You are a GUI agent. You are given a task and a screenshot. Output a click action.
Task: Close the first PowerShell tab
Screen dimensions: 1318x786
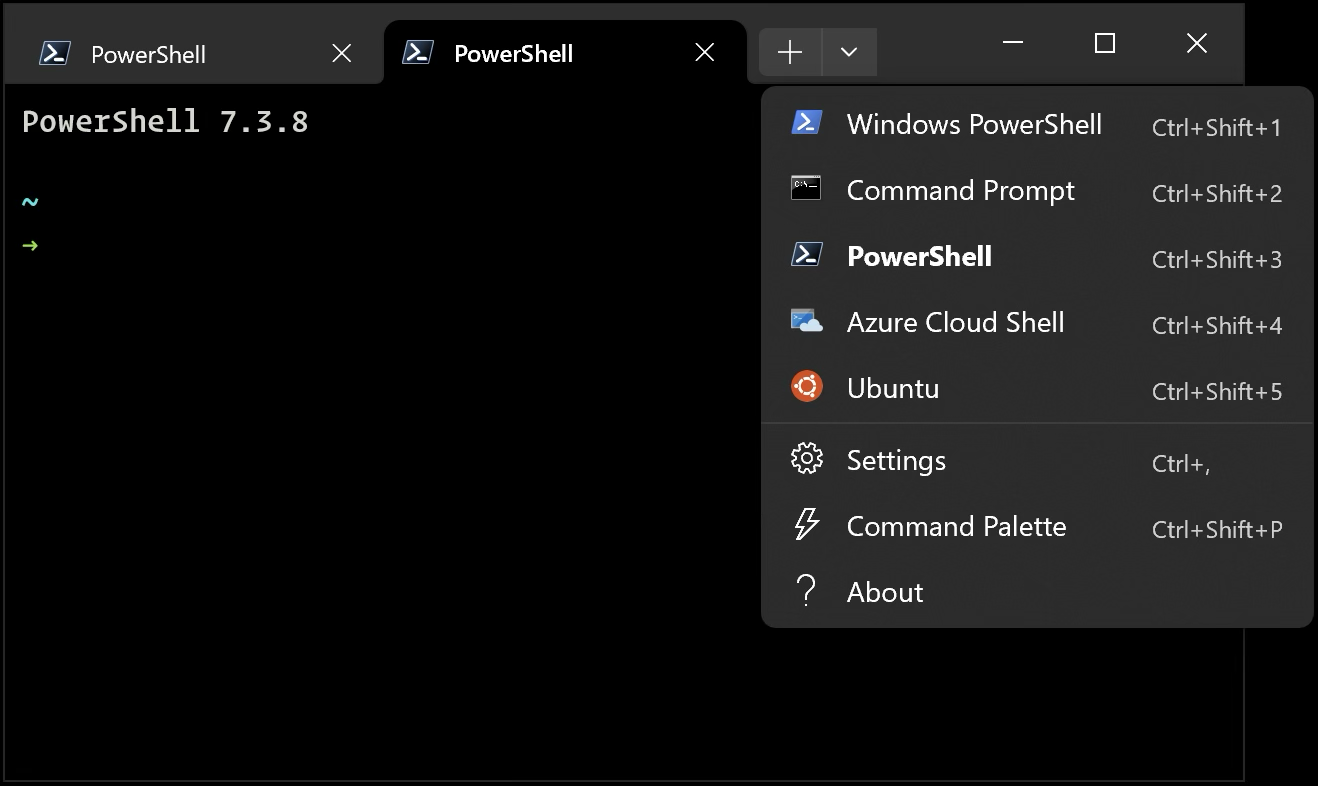coord(342,53)
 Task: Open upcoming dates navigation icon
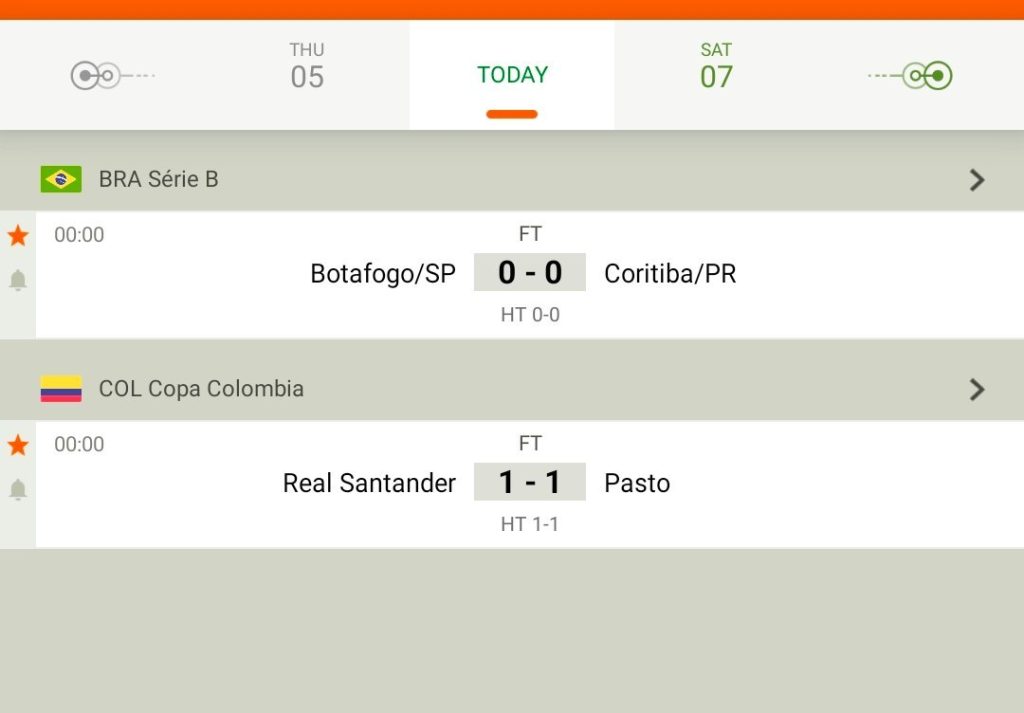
- - -
To do: Exactly reproduce the lines beginning at the one that contains "Screen dimensions: 1318x786" and ending at the final line of the material, with the pictures left out.

Reply:
Screen dimensions: 1318x786
coord(342,53)
 Task: Open upcoming dates navigation icon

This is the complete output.